• [LISTED ENTRIES]
=== Begin Enclosure ===

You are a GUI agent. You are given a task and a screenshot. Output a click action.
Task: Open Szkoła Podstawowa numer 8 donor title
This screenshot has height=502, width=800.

=== End Enclosure ===
=== Begin Enclosure ===

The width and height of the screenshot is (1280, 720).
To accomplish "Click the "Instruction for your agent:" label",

=== End Enclosure ===

• [REQUIREMENT] From the material above, report how many lines contain the word "agent", giving only the number.

• [ANSWER BOX] 2